Здесь мы хотим отдохнуть, развести огонь, избавиться немного от воя комаров. Через минуту костер пылает, комары исчезают, и я снимаю сетку. Будто солнце вышло из-за туч, так стало светло. Внизу Имандра, на которой теперь выступает много островов, за ней – горы Чуна-тундра с белыми полосами снега, будто ребрами. Внизу лес, а тут тундра, покрытая желто-зеленым ягелем, как залитая лунным светом поляна.
Ягель – сухое растение. Оно растет, чтобы покрыть на несколько вершков скалы, лет десять. И вот этой маленькой березке, может быть, уже лет двадцать – тридцать. Вот ползет какой-то серый жук; вероятно, он тоже без крови, без соков, тоже не растет. И тишина-тишина. Медленная, чуть тлеющая жизнь.
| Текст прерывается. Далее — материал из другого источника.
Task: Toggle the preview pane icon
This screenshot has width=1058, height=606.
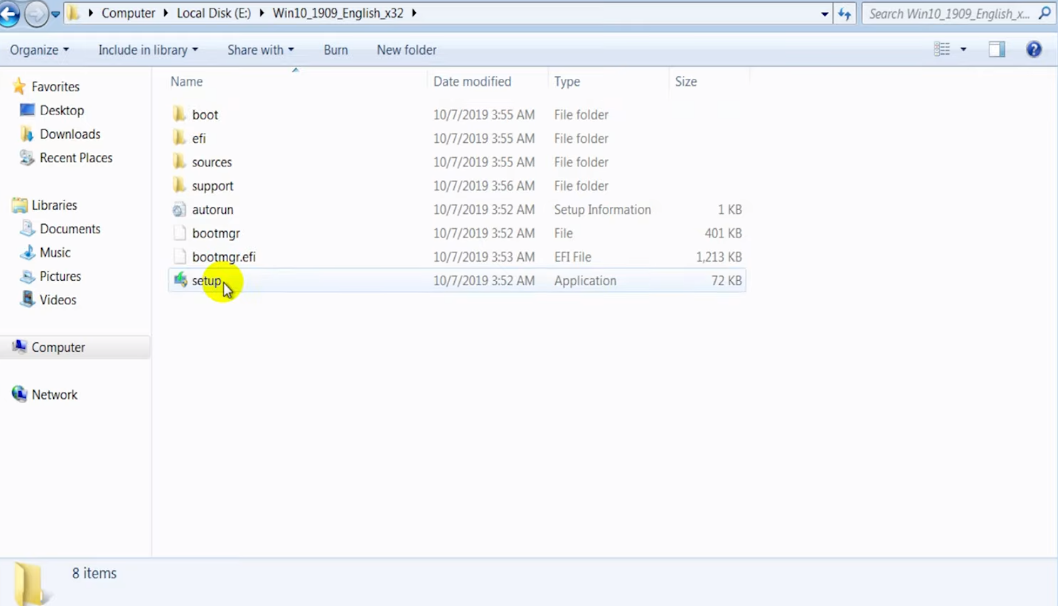Action: point(997,50)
Отдохнули у костра и идем выше по голым камням. Ущелье Им-Егор теперь уже не кажется прорезом в горах. Это огромные черные узкие ворота. Если войти в них, то непременно увидим одного из дантовых зверей.
Еще немного спустя мы внутри ущелья Дантовой пантеры нет, но зато из снега – тут много снега и камней – поднимается олень и пробегает через все ущелье внутрь Хибинских гор. Стрелять мы не решились, потому что от звука может обрушиться одна из неустойчивых призматических колонн.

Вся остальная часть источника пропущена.